Many opposites cannot occupy the same space without one succumbing to – or becoming – the other:
  • light and darkness
  • wet and dry
  • hot and cold
  • in and out
  • up and down
  • black and white
  • delicious and healthy
It isn’t that any of these conditions’ failure to be the other condition is due to a shortage of power or ability. They simply are what they are, are not the other thing, and cannot be both at the same time.

If you are still awake, then consider this: as God is holy and mankind is sinful, then God and a sinful human cannot, in these two states, occupy the same space.
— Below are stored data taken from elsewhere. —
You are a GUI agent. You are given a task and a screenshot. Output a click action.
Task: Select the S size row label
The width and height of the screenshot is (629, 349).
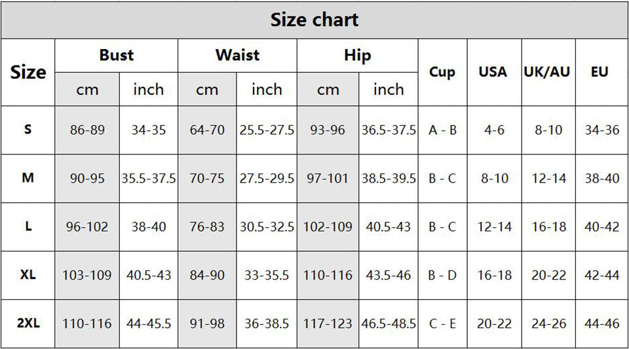[x=28, y=130]
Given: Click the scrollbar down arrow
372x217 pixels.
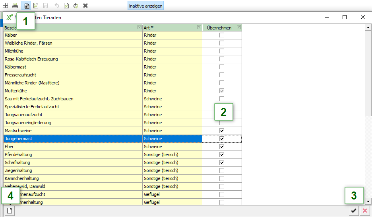Looking at the screenshot, I should point(368,201).
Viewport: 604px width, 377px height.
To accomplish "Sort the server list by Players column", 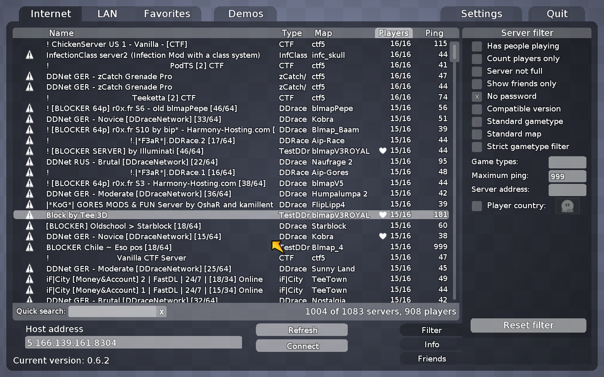I will [393, 33].
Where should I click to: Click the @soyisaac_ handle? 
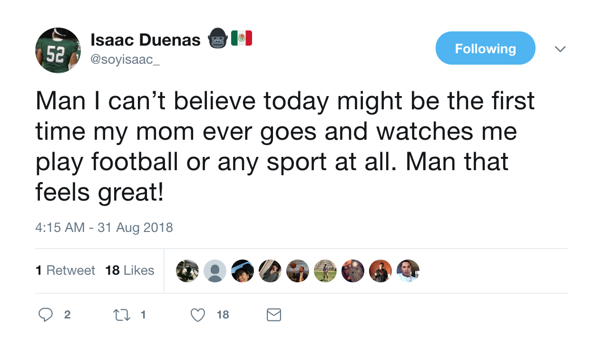click(x=125, y=61)
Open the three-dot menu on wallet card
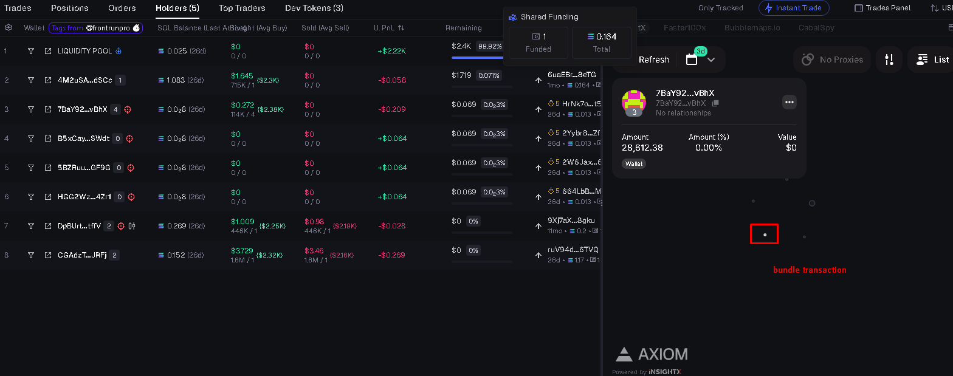The width and height of the screenshot is (953, 376). (x=790, y=102)
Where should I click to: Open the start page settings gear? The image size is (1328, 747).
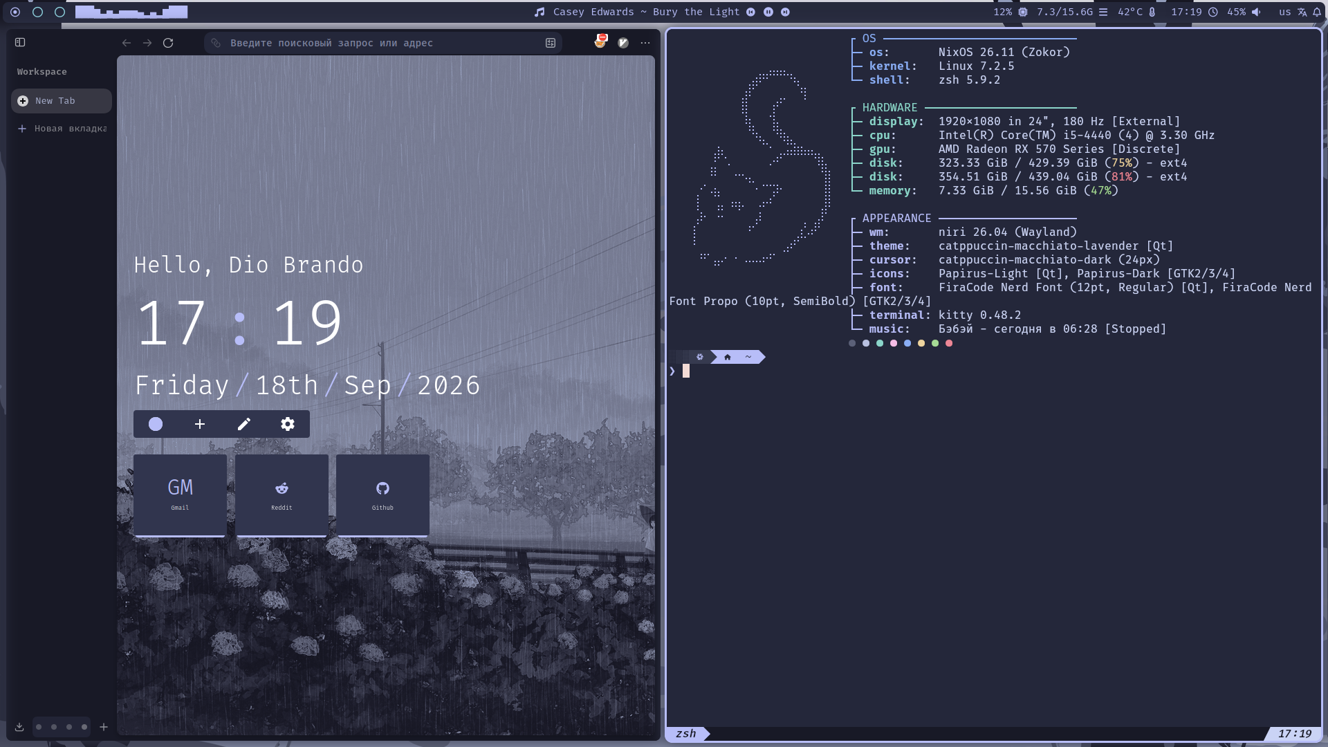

As sin can be defined as the opposite of holiness and, therefore, opposed to God, sin is separate from God. As mankind is inherently sinful, we cannot be in God’s presence in a state of sinfulness. We are naturally separate from God and have been since the fall.
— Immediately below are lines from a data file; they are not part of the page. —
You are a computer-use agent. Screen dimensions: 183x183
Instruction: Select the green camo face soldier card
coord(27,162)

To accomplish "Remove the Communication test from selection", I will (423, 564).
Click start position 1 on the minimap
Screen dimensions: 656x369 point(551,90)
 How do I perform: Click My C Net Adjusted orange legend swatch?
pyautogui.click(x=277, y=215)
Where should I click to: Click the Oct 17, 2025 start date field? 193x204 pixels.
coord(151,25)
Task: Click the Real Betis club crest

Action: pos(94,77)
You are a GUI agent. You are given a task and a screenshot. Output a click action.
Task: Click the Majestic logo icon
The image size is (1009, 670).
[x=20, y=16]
Mankind does not “deserve” to be in God’s presence.

We, being sinful, deserve the opposite. We “deserve” to experience God’s absence.
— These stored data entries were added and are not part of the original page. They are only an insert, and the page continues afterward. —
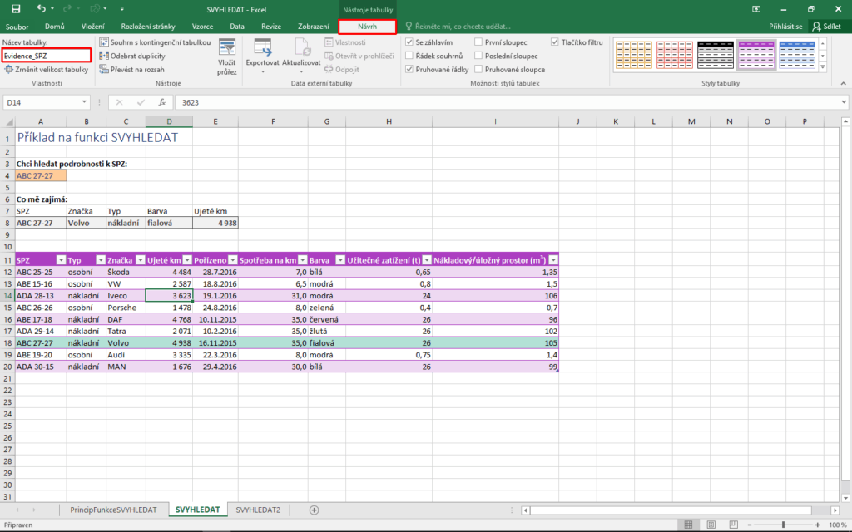The height and width of the screenshot is (532, 852).
Task: Disable the Tlačítko filtru checkbox
Action: click(554, 42)
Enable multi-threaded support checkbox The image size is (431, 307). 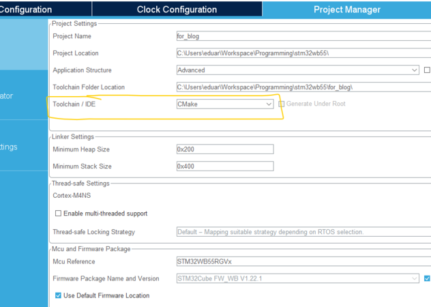[58, 214]
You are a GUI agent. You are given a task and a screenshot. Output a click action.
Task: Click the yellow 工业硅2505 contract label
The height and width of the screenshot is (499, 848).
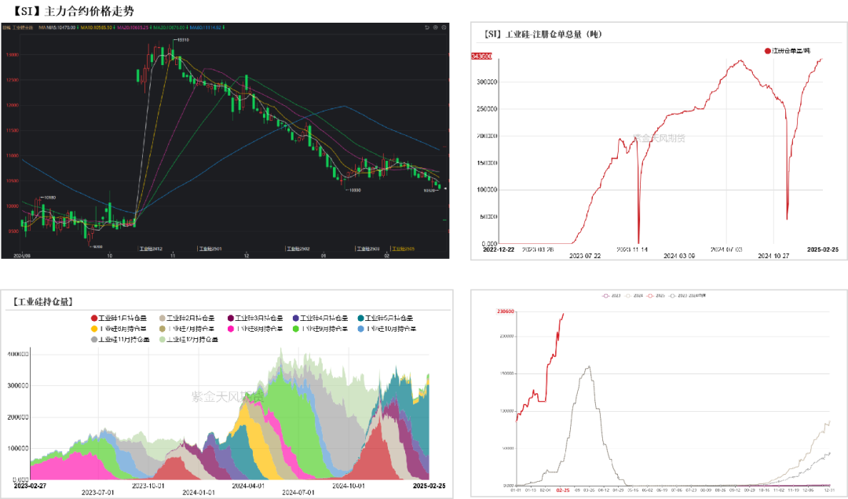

Since God is eternal, then our ongoing conditions – be they with or without God – are also eternal. So, we either have eternal life in heaven with God’s presence, or we have eternal death in hell without it.

Nothing can change its own nature. This is also true of mankind. Mankind cannot choose to be holy or righteous. We cannot save ourselves.

God, however, can impart righteousness to us.

That is what He did, only because He loves us, not because we deserved it.

The way God imparted His righteousness to us, is by dying for us. This is what is referred to as the atonement.

Since God could not die, He became human (John 1:1, 1:14). He came to earth as the person of Jesus, the Son of God, but in human form, so that He could be killed.

Jesus voluntarily allowed Himself to be killed. Like the unblemished animal sacrifices of the Old Testament, Jesus was the unblemished sacrifice to God. God sacrificed His Son to Himself.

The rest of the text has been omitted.